__THE PROBLEM__.
Write the lines from the line containing "This screenshot has height=540, width=1200." up to and including the line containing "click(278, 439)" as a JSON list of strings, one string per line, with blank lines dropped. Leave the pictures out.

__MATERIAL TO PROCESS__.
******************************
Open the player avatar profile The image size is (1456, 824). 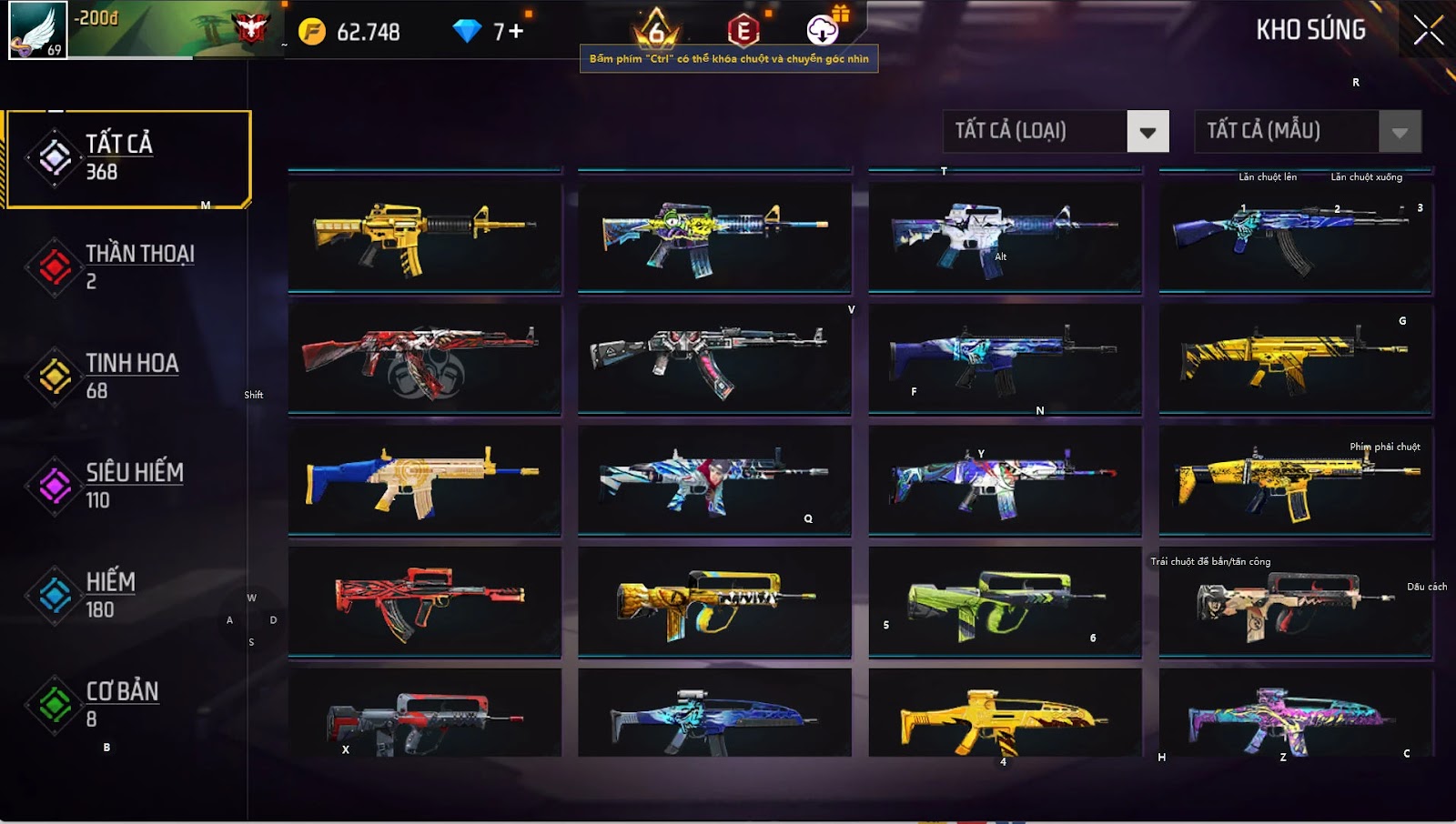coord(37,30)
******************************
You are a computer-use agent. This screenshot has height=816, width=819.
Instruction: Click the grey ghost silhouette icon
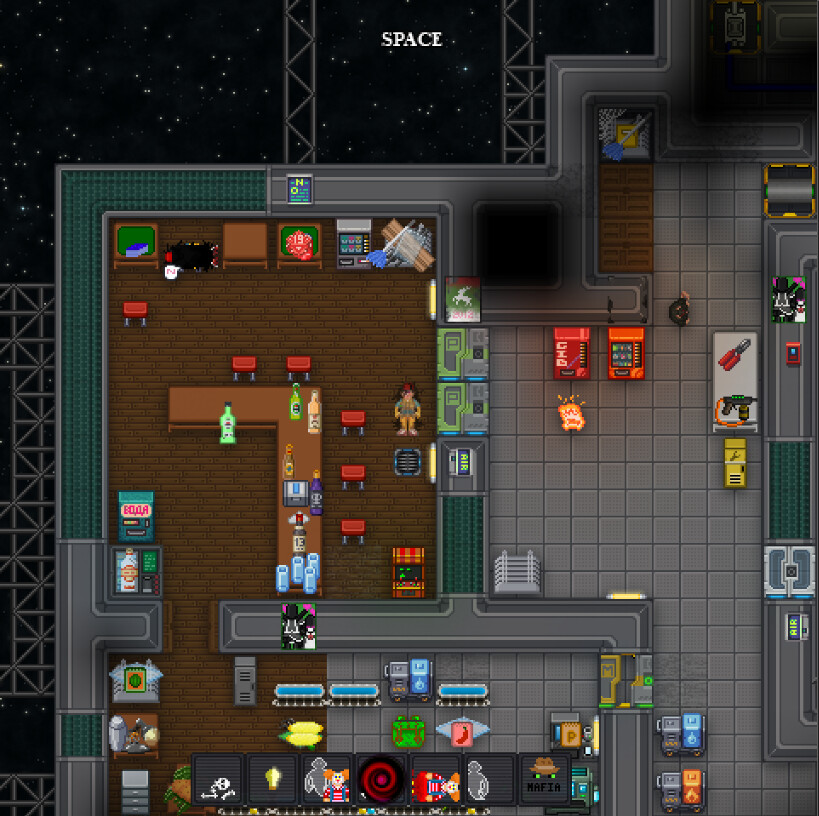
******************************
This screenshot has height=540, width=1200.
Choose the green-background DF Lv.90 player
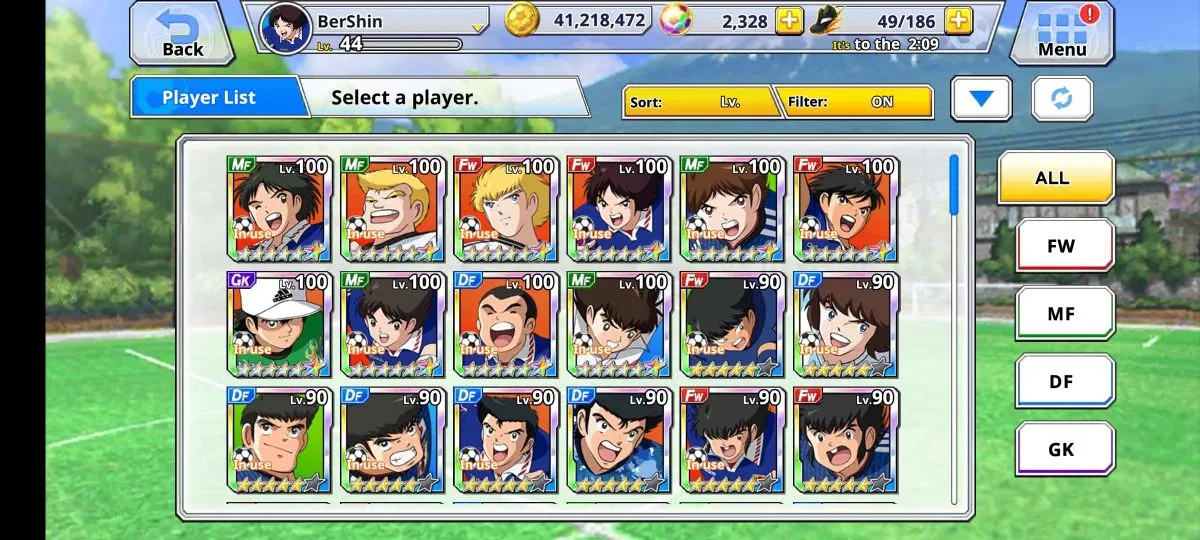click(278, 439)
******************************
__SOLUTION__.
[
  "This screenshot has height=540, width=1200.",
  "Choose the green-background DF Lv.90 player",
  "click(278, 439)"
]